=== What to work on ===
Beginning with the line that holds "Screen dimensions: 768x512", write out the remaining lines of the material exactly, the last line included.

------------------------------------

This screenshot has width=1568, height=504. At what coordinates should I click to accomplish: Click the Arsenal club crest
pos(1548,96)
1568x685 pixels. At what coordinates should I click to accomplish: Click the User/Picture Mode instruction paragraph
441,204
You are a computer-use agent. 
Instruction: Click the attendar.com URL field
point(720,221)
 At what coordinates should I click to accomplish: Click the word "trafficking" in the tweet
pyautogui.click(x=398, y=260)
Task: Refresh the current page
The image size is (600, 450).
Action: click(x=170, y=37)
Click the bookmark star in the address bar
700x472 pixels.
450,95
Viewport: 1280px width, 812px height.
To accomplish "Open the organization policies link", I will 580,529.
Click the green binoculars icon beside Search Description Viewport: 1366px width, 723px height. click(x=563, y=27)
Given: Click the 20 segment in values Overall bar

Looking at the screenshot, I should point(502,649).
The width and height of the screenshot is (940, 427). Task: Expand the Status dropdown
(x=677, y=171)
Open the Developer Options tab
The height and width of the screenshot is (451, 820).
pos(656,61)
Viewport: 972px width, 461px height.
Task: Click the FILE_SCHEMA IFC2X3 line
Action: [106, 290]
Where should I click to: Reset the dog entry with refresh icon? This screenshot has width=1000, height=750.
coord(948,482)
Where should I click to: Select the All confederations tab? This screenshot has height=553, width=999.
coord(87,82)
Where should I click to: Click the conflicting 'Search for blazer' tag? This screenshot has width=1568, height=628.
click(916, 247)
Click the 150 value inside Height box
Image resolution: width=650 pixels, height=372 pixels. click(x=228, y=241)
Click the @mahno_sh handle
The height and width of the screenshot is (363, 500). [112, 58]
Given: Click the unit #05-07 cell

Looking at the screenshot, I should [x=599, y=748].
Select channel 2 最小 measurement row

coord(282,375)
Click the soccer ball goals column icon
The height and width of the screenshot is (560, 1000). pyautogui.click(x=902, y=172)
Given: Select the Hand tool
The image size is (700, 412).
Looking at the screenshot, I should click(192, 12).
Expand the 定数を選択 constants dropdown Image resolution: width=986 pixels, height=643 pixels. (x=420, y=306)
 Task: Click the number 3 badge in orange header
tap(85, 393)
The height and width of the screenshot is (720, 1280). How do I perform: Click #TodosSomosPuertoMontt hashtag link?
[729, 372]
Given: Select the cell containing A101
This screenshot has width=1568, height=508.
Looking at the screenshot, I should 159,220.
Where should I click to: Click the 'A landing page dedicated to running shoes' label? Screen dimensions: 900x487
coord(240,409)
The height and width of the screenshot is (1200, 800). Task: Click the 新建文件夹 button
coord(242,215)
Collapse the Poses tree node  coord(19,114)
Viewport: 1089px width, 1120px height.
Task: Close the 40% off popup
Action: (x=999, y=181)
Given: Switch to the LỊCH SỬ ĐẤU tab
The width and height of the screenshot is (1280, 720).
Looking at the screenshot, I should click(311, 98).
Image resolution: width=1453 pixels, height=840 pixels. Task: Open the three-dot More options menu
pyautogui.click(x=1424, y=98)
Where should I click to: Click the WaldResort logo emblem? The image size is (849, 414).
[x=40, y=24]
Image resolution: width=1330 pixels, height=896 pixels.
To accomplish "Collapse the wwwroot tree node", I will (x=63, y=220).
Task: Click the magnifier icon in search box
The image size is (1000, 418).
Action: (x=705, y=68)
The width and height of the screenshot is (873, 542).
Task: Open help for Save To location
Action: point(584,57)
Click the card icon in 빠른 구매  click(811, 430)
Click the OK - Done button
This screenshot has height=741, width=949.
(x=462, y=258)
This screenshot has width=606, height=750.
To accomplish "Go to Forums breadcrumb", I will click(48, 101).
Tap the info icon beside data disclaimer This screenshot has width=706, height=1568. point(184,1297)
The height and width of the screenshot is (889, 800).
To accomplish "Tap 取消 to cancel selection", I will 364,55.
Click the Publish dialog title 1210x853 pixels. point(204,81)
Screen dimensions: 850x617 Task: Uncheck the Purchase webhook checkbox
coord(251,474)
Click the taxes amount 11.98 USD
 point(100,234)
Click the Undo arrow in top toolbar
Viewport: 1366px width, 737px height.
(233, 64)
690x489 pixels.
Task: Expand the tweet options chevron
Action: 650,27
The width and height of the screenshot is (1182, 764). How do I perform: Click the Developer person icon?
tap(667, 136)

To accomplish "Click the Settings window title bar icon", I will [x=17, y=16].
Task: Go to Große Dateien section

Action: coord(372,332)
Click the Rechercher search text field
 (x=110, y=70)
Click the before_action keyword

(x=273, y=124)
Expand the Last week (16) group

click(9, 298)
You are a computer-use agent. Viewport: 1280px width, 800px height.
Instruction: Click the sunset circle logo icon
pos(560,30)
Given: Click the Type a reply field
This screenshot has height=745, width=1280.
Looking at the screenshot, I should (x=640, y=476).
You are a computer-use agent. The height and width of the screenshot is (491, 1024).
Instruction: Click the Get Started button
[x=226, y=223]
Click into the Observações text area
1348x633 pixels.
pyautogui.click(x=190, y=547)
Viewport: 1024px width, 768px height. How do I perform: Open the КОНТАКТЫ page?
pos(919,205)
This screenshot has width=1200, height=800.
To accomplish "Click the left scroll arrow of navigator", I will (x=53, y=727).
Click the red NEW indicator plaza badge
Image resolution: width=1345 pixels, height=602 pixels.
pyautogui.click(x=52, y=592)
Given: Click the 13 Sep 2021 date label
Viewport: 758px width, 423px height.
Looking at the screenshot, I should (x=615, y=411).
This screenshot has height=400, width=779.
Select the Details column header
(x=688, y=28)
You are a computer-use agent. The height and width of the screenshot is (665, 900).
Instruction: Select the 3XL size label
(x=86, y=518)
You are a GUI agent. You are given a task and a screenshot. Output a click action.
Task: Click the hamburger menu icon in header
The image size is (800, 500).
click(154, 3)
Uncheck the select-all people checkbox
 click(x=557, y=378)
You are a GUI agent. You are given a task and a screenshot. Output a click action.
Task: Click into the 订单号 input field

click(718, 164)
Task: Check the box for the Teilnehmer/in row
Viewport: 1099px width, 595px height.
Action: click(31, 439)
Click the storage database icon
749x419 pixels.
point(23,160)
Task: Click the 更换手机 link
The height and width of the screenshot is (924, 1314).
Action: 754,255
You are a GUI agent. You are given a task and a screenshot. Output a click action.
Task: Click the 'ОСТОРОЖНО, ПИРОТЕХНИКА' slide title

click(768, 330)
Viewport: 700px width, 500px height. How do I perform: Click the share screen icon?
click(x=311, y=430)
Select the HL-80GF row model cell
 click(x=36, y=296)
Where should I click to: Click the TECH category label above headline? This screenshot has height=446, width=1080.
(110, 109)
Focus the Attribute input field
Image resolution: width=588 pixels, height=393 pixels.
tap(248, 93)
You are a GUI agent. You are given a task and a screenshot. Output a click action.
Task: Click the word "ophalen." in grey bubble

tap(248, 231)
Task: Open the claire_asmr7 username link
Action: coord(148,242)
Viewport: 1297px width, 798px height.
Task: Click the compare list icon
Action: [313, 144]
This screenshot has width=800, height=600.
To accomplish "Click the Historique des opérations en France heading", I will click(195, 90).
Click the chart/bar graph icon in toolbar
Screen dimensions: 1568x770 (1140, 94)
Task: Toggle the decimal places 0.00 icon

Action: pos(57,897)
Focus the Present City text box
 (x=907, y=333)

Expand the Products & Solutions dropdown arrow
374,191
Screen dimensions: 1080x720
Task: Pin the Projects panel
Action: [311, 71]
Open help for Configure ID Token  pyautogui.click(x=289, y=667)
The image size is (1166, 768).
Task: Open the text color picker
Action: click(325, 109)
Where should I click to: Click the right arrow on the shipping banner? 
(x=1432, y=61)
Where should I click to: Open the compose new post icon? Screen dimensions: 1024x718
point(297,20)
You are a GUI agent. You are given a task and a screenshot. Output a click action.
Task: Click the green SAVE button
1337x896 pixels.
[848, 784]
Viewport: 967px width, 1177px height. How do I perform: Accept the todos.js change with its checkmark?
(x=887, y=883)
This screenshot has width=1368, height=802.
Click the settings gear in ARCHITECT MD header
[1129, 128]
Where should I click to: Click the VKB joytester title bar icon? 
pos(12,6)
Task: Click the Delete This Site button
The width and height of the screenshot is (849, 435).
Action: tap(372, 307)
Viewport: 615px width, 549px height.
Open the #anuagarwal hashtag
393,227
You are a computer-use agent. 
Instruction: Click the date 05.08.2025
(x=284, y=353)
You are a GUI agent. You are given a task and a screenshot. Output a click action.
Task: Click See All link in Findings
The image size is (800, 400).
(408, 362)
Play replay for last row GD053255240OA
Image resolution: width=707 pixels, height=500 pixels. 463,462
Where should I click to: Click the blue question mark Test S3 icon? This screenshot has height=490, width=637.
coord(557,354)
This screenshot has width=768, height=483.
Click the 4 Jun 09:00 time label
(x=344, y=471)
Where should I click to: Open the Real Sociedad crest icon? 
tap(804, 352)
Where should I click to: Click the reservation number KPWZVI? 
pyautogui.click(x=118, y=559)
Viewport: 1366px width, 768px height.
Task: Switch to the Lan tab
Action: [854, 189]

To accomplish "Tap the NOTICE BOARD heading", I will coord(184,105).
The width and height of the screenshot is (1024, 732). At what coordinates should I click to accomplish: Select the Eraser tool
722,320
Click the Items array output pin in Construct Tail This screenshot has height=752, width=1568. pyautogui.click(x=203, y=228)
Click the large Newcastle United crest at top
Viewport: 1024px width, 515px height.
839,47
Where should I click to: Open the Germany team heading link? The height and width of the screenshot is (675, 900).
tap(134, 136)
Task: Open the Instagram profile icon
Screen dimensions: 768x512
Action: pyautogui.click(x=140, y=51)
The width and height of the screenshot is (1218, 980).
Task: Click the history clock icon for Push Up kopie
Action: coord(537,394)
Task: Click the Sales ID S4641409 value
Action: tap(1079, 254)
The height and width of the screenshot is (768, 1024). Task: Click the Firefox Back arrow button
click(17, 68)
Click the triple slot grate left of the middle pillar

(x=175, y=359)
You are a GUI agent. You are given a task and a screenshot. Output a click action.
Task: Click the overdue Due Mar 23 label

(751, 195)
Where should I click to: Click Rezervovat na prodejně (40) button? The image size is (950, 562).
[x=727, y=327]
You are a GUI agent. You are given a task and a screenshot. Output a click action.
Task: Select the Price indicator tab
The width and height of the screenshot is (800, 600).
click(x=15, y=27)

------------------------------------

=== Task solution ===
Screen dimensions: 768x512
Action: pyautogui.click(x=140, y=51)
The width and height of the screenshot is (1218, 980).
Task: Click the history clock icon for Push Up kopie
Action: coord(537,394)
Task: Click the Sales ID S4641409 value
Action: tap(1079, 254)
The height and width of the screenshot is (768, 1024). Task: Click the Firefox Back arrow button
click(17, 68)
Click the triple slot grate left of the middle pillar

(x=175, y=359)
You are a GUI agent. You are given a task and a screenshot. Output a click action.
Task: Click the overdue Due Mar 23 label

(751, 195)
Where should I click to: Click Rezervovat na prodejně (40) button? The image size is (950, 562).
[x=727, y=327]
You are a GUI agent. You are given a task and a screenshot. Output a click action.
Task: Select the Price indicator tab
The width and height of the screenshot is (800, 600).
click(x=15, y=27)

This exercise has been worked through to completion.